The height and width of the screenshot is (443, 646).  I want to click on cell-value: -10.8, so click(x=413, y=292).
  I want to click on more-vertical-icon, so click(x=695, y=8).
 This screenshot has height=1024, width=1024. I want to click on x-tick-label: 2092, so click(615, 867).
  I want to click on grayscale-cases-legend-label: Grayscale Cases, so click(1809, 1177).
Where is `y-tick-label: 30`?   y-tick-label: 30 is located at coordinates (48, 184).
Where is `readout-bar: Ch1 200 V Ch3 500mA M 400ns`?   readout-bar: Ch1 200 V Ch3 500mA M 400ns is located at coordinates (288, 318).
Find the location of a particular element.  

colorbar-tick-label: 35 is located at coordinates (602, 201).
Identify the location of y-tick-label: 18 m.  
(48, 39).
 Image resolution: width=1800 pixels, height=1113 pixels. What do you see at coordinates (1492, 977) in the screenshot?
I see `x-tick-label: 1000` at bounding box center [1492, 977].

:::

▶ **WORK INSTRUCTIONS**: Pick out every line above that contains the word "Where", matching case exactly, and copy each of those lines.

▶ **THE ANSWER**:
Where is `y-tick-label: 30`?   y-tick-label: 30 is located at coordinates (48, 184).
Where is `readout-bar: Ch1 200 V Ch3 500mA M 400ns`?   readout-bar: Ch1 200 V Ch3 500mA M 400ns is located at coordinates (288, 318).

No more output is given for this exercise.